▶ _Written instruction_
Copy each of the following rows word for word.
----- Task input
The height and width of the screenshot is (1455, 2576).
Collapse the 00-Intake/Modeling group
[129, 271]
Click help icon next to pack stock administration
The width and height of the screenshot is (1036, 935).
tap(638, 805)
----------
▶ _Answer to the exercise_
The height and width of the screenshot is (1455, 2576).
Collapse the 00-Intake/Modeling group
[129, 271]
Click help icon next to pack stock administration
The width and height of the screenshot is (1036, 935).
tap(638, 805)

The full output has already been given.